> [PROBLEM DESCRIPTION] When you set down the entries, keep every word exactly as it is but drop the pictures.

> [DATA TO PROCESS]

○ ○ ○ ○ ○

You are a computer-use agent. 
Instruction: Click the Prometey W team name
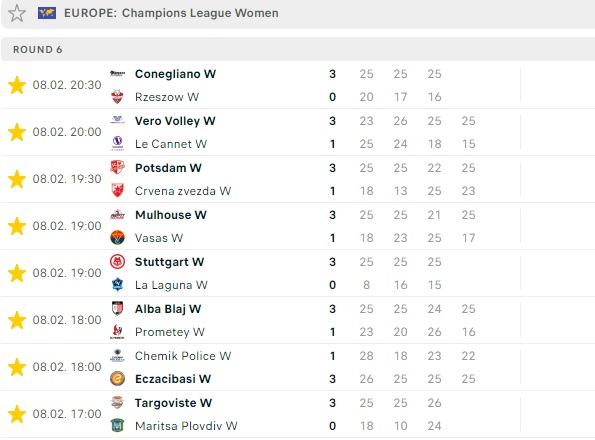(170, 332)
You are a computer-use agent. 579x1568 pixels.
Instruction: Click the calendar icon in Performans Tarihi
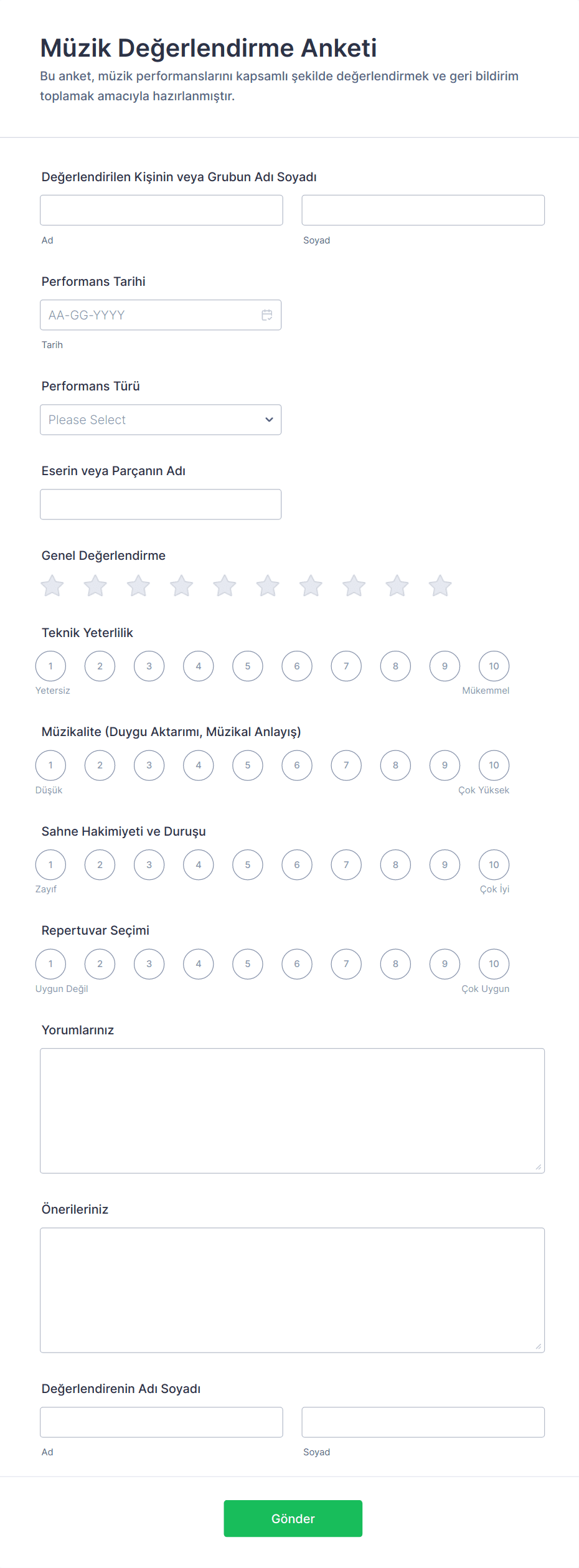(x=267, y=315)

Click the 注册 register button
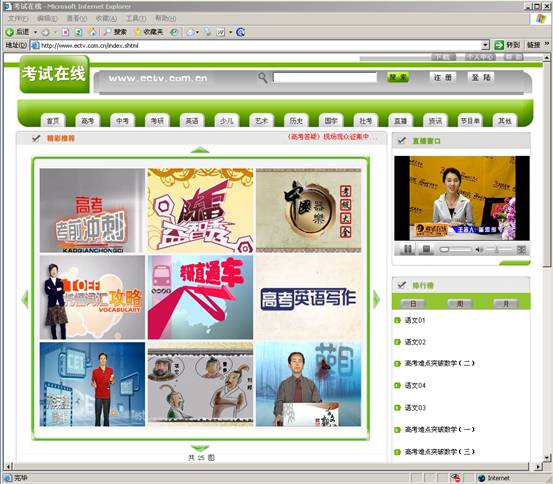[x=442, y=77]
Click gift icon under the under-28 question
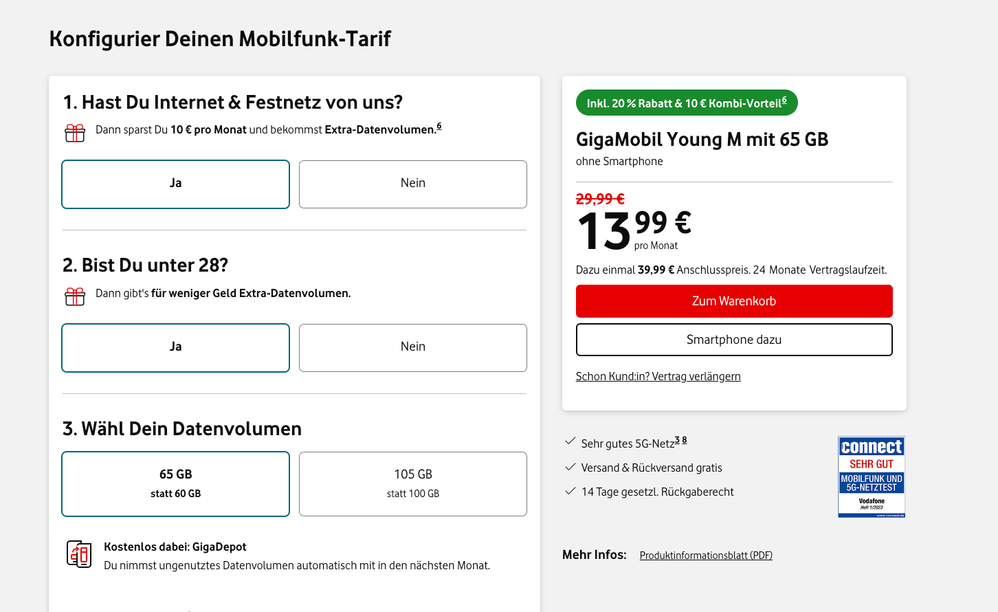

○ ○ ○ ○ ○

> [ANSWER BOX]
You are a computer-use agent. 
Instruction: Click the Prometey W team name
(170, 332)
You are a computer-use agent. 579x1568 pixels.
Instruction: Click the calendar icon in Performans Tarihi
(x=267, y=315)

Click the 注册 register button
[x=442, y=77]
Click gift icon under the under-28 question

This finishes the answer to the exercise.